Passage shown =
# 55 gallon drum stove experiment



## bogydave (Sep 13, 2012)

Found an old rusty drum at moose camp with the top cut out & several holes.
It was raining so I built a fire in it on it's side, worked ok but smoke rolled out the front right at us.
Moved it so the wind blew into the front was better but when no wind smoke in the face again.
Tried knocking a hole in the back-top-side so the smoke would go out the back , no help.
Finally I put the barrel over the fire, smoke came out the big hole  I 'd made ,now near the top, it  got hot & less smoke. Better heat & no sparks.
With a drum with no bullet holes, I think I'd have a better stove but it worked pretty well.
Down side, is to add wood, I had split the wood small enough to go thru the hole i cut to let smoke out & to regulate air in, I place a rock under the bottom, 
I  cooked & boiled water on the top.
I've no idea where I'm going with this but other wood burners may relate to the playing with fire.
A good thing to remember if you are ever stranded & have a 55 gallon drum laying around.


----------



## fossil (Sep 13, 2012)

Whenever I'm headed into any situation wherein I feel there's even a remote chance I'll be stranded, a 55 gallon drum is the first thing I pack.


----------



## MasterMech (Sep 14, 2012)

Rusty 55 gallon drum, riddled with bullet holes () with gorgeous mountain views in the background. I ♥ Alaska.


----------



## blacktail (Sep 14, 2012)

We used to use a stove in our hunting camp that was made out of a barrel. Cut a square out of the side then reattach with hinges, then cut a hole in the top and attach a few feet of chimney pipe. That thing really put out heat. We cut the bottom out so that the ash all fell out when we picked it up to break camp.

Given problem = Extend the 55 gallon drum stove thread by writing the reply that follows blacktail's post.

Dataset extract =
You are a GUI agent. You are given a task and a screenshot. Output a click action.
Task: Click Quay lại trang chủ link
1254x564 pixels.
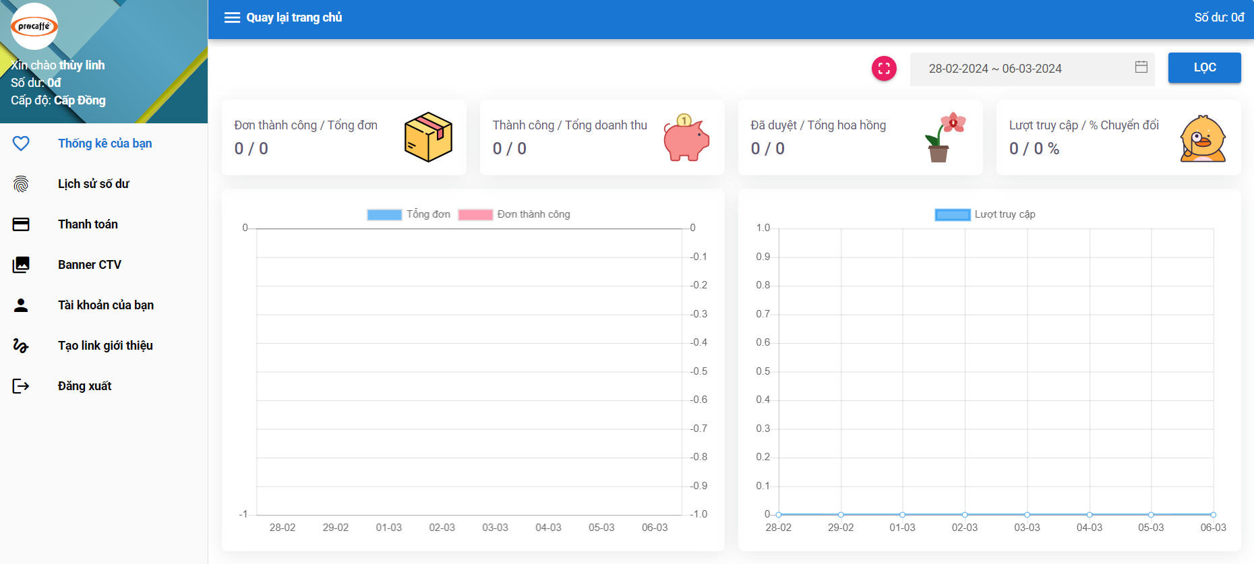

Final result =
----------



## bogydave (Sep 14, 2012)

fossil said:


> Whenever I'm headed into any situation wherein I feel there's even a remote chance I'll be stranded, a 55 gallon drum is the first thing I pack.


 
They fit well into the airplane too. LOL
I see them all over the state & wonder how they got where they are.



MasterMech said:


> Rusty 55 gallon drum, riddled with bullet holes () with gorgeous mountain views in the background. I ♥ Alaska.


 
We call them "Alaska roses" they are on mountains, in the middle of swamps, along river banks.
Found a cache of 4 heavy duty steel , 3 full of fuel, left by the USGS out by this camp. They will eventually rust & the fuel will leak out. Look like a helicopter sling load but they never used all the fuel.
Hard to even get a 5 gallon jug from where they, so getting & using the fuel is not feasible.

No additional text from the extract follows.